The CDC has narrowed it down to several ways in which a suicide is covered that leads to the suicide contagion:

  • Presenting simplistic explanations for suicide
  • Engaging in repetitive, ongoing, or excessive reporting of suicide in the news
  • Providing sensational coverage of suicide
  • Reporting “how-to” descriptions of suicide
  • Presenting suicide as a tool for accomplishing certain ends
  • Glorifying suicide or persons who commit suicide

And unfortunately, comments like “Genie you’re free” or the temporary “Mental Illness is a serious issue” influx of photos and comments before people return to never speaking about it again contributes to the contagion. It is the very nature of slacktivists, who are more concerned with being seen as affected than they are with actually doing something.

There’s nothing wrong with getting the conversation going. It’s important, and conversation is the first step in getting any movement rolling. But if you don’t intend to actually support it, please, don’t be one of the slacktivists and share just to make yourself feel good that you’ve ‘done your part’, or convince yourself that a couple of shares have made a difference.

There are so many ways to get involved in raising awareness that will not take a large amount of time or money. So if you really believe in that message, if you really believe that change needs to be made, then step away from your Facebook page and Twitter account, and find out what else there is that you can do.
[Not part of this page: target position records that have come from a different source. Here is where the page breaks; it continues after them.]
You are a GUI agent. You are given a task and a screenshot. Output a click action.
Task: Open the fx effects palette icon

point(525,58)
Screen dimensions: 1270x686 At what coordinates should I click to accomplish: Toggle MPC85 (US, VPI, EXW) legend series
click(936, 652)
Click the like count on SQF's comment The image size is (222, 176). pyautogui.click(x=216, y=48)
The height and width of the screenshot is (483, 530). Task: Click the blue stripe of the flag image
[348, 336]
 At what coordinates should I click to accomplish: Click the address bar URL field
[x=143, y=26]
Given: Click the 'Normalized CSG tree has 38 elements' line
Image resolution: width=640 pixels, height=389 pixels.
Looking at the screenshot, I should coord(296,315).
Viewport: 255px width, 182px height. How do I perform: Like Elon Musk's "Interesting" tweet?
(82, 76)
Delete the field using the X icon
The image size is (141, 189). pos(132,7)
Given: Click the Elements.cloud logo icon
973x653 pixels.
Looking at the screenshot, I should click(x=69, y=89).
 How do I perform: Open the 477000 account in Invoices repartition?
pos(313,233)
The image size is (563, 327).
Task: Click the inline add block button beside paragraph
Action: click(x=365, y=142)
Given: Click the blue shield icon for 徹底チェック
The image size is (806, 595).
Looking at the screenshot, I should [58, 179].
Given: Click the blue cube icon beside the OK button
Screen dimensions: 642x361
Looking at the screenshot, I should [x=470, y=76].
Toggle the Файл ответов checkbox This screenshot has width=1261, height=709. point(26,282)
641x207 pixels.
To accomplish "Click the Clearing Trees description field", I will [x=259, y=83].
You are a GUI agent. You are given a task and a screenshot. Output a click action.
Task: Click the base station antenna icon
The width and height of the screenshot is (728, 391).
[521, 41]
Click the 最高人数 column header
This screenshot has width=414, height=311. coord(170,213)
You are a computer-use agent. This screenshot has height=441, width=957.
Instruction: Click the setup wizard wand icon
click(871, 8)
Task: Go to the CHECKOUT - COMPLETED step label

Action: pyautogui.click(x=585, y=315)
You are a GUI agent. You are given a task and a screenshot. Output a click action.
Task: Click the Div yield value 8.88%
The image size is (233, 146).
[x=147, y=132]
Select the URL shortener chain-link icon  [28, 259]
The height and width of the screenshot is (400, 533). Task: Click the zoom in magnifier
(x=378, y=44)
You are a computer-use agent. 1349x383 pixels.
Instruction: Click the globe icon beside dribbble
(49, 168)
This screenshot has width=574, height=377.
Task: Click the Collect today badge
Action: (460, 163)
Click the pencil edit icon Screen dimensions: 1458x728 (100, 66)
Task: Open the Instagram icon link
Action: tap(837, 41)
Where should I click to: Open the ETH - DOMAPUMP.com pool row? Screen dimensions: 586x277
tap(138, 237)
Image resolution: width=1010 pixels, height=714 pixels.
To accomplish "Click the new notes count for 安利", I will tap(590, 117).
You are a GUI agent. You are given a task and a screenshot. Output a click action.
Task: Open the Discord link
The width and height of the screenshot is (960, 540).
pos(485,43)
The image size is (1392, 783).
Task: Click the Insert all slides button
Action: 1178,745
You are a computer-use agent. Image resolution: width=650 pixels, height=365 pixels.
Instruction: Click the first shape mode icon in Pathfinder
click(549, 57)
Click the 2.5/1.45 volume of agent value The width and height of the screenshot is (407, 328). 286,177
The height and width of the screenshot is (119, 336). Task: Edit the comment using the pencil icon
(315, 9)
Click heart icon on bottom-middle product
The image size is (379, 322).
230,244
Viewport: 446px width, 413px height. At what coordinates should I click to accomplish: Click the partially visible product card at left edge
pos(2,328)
Locally, places like Dufferin Child and Family Services or our local branch of the Canadian Mental Health Association can tell you what you can do to help and how to spread the word. But please, don’t treat it lightly. Serious issues deserve more than a momentary glance and hit of the ‘share’ or ‘retweet’ button.

(This post was published as a column in the Orangeville Citizen on Thursday, August 21, 2014.)


  1. Samantha Clarke

    You have a really good point, and focusing on the mental illness/suicide issue is a really good way to hit home. The internet has given us a way to share articles and sign petitions and then feel like that's good enough–we've done our part. If your way of doing your part is to spread awareness, then by all means do, but you're right–you've got to be consistent; you've got to keep the conversation going even when it's not in the spotlight; you've got to talk about it in ways that will actually help.

    And people should consider doing something physical once in a while. Go to a rally or a charity event or attend a political debate. Get off your butt and move for the causes you care about!

    1. Tabitha Wells

      ^Totally in agreement. Nothing is ever changed just by a group of people saying something once or twice and never going back to it. And unfortunately, being an ‘invisible illness’ mental health is that much harder to grasp by most people already. Treating it as a disposable conversation, only to bring it back when it strikes the media again, does so much damage and doesn’t help anyone.

  2. JerseySjov

    I consider myself incredibly lucky that my life has thus far not been personally touched by a suicide. I've been through a depression (my therapist at the time described it as “situational” rather than “chronic”..I've done the therapy, the pills, what have you) and I have friends who are depressed/self-harmers but so far we've all somehow, stumblingly, made it at least to the surface.
    I try to do my part by not joking about the serious stuff as well as being an open ear.. If I hear something that seems out of my league I always recommend seeking a professional by sharing my experience.

    1. Tabitha Wells

      Thanks for sharing, and I am very happy to hear that yourself and your friends have made it through. It can be difficult, and it’s honestly a total miracle that I’m still here today.

      Sending people to a professional when something is out of your league is a very good thing to do. I think too many people try to be a therapist because they’ve been through something that they think quantifies their advice and it doesn’t always pan out.